Goal: Copy out all of the material below word for word, keeping each line unchanged.
****************************************
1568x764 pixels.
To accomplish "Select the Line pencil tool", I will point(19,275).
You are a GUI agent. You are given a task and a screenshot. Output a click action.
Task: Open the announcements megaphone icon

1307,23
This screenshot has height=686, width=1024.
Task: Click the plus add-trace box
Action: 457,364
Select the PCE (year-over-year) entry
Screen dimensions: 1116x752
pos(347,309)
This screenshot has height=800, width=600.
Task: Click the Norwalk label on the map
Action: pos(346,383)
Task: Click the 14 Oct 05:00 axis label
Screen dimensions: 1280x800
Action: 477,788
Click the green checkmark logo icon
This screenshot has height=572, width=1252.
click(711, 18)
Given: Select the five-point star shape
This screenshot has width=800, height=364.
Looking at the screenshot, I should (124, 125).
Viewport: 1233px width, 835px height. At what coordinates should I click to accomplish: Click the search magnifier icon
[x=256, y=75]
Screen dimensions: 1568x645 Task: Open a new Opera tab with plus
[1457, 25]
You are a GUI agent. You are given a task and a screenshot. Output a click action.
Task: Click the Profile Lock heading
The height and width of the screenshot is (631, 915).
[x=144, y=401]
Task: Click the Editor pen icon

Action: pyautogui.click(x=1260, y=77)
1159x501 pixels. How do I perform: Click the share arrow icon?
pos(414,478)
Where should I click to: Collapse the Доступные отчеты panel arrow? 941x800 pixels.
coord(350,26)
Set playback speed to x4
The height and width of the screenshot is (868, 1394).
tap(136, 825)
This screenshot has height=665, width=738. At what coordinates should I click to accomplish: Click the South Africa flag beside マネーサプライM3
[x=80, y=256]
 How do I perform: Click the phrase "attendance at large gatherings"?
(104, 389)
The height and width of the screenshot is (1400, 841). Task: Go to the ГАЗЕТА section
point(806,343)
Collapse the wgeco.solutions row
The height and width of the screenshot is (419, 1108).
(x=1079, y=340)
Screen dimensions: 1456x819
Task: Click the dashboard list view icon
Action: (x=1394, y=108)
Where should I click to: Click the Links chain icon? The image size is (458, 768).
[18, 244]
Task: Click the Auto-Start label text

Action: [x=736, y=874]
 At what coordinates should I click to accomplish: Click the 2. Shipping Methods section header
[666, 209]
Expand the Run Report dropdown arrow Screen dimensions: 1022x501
****************************************
Problem solution:
1568x764 pixels.
To accomplish "Select the Line pencil tool", I will point(19,275).
You are a GUI agent. You are given a task and a screenshot. Output a click action.
Task: Open the announcements megaphone icon

1307,23
This screenshot has height=686, width=1024.
Task: Click the plus add-trace box
Action: 457,364
Select the PCE (year-over-year) entry
Screen dimensions: 1116x752
pos(347,309)
This screenshot has height=800, width=600.
Task: Click the Norwalk label on the map
Action: pos(346,383)
Task: Click the 14 Oct 05:00 axis label
Screen dimensions: 1280x800
Action: 477,788
Click the green checkmark logo icon
This screenshot has height=572, width=1252.
click(711, 18)
Given: Select the five-point star shape
This screenshot has width=800, height=364.
Looking at the screenshot, I should (124, 125).
Viewport: 1233px width, 835px height. At what coordinates should I click to accomplish: Click the search magnifier icon
[x=256, y=75]
Screen dimensions: 1568x645 Task: Open a new Opera tab with plus
[1457, 25]
You are a GUI agent. You are given a task and a screenshot. Output a click action.
Task: Click the Profile Lock heading
The height and width of the screenshot is (631, 915).
[x=144, y=401]
Task: Click the Editor pen icon

Action: pyautogui.click(x=1260, y=77)
1159x501 pixels. How do I perform: Click the share arrow icon?
pos(414,478)
Where should I click to: Collapse the Доступные отчеты panel arrow? 941x800 pixels.
coord(350,26)
Set playback speed to x4
The height and width of the screenshot is (868, 1394).
tap(136, 825)
This screenshot has height=665, width=738. At what coordinates should I click to accomplish: Click the South Africa flag beside マネーサプライM3
[x=80, y=256]
 How do I perform: Click the phrase "attendance at large gatherings"?
(104, 389)
The height and width of the screenshot is (1400, 841). Task: Go to the ГАЗЕТА section
point(806,343)
Collapse the wgeco.solutions row
The height and width of the screenshot is (419, 1108).
(x=1079, y=340)
Screen dimensions: 1456x819
Task: Click the dashboard list view icon
Action: (x=1394, y=108)
Where should I click to: Click the Links chain icon? The image size is (458, 768).
[18, 244]
Task: Click the Auto-Start label text

Action: [x=736, y=874]
 At what coordinates should I click to accomplish: Click the 2. Shipping Methods section header
[666, 209]
Expand the Run Report dropdown arrow Screen dimensions: 1022x501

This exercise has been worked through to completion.